Scribble at 2021-10-01 13:40:46 Last modified: unmodified

以前も書いた話だが、本を丁寧に読み、読んだ内容について何事かを考えてゆく(そして、その成果を手帳にでも書いてゆく)とすればどうか。デカルトの『方法序説』やウィトゲンシュタインの『論理哲学論考』といった、敢えて薄い著作物を選んだとしよう。それらを一通り読み通して成果を積み上げるのに、毎日の夕食後を1時間ほど費やしたとすれば、そういう短い論説の読解であろうと一ヶ月はかかるだろう。これがアダム・スミスの『諸国民の富』やカントの『純粋理性批判』など大部の著作物ともなれば、半年や1年を要しても全く不思議はないし、当たり前だとすら言える。
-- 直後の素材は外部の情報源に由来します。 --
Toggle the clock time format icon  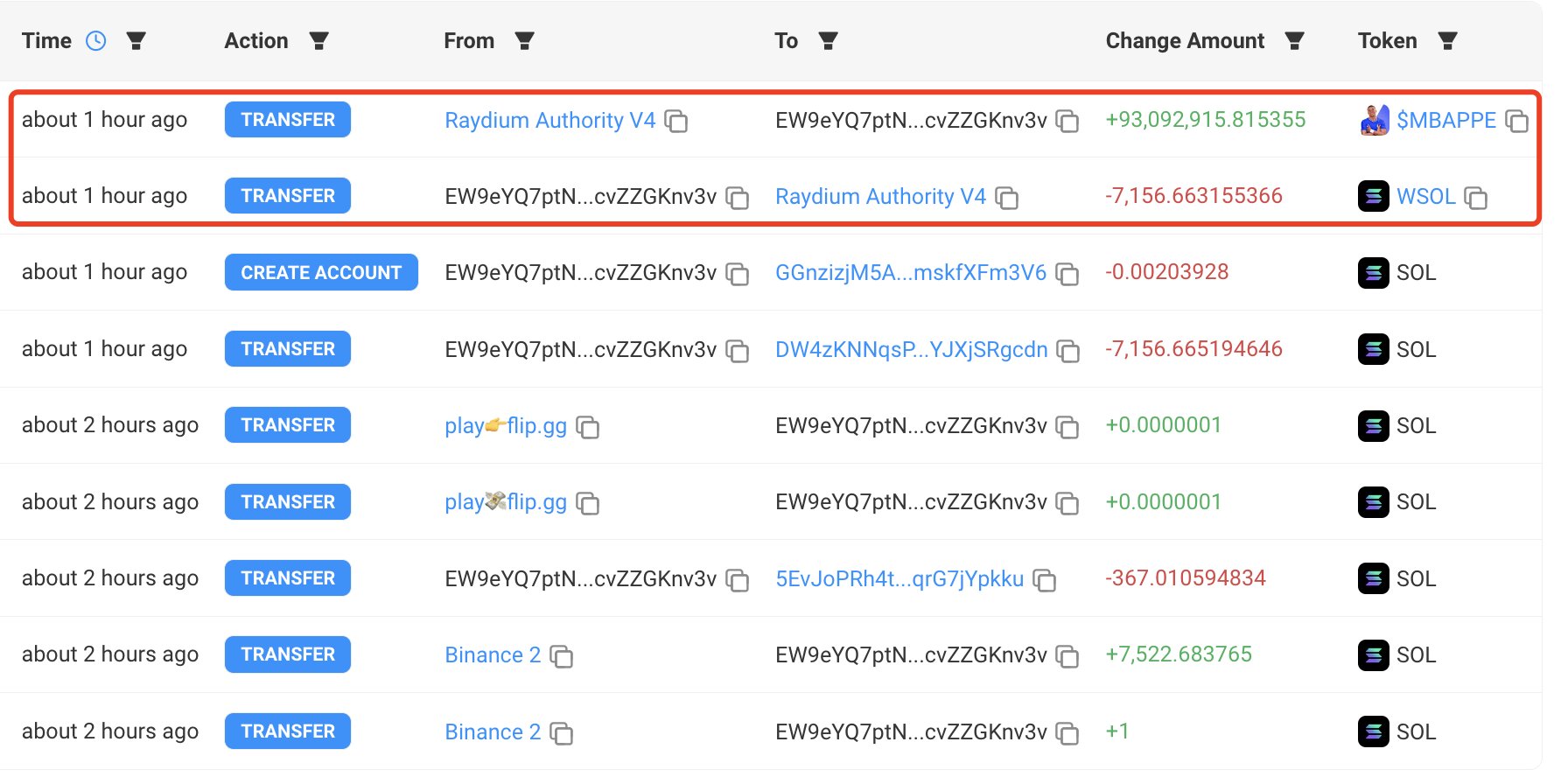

仮に、速読や多読をもって何かの取り柄と称する人々が、お得意の技能でもって同じことを実行するとしよう。そういう人々は、『方法序説』のように100ページ足らずの著作物であれば、ものの数十秒で読むと称する。したがって、彼らは僕ら凡人が毎晩の1時間を費やして読み込んでいる同じ著作物を、読むという工程だけに限って言えば何倍もの速さで処理できる。しかし、著作物の読解をしている場合には、『方法序説』の文章を僕ら凡人は2行ほど読んで、それが何を言っているのか、それが何を意味しているのか、それが何を意図しているのかなどと考えている時間の方が長いので、僕らが2行の文章へ目を通すのに10秒ほどかかるところを、彼ら神のごとき速読家が0.01秒で完遂できるとしても、それから後の読解や思索にかかる時間が殆ど同じであれば、結局のところ著作物の読解にかかる所要日数は同じではないかと思う。(もちろん、速読のセミナー講師らは、速読ができるようになると「思考力」が向上して、ものを考える速度とやらも速くなると言うのだが、それについては速度そのものの証拠よりも更に、何の証拠もない。)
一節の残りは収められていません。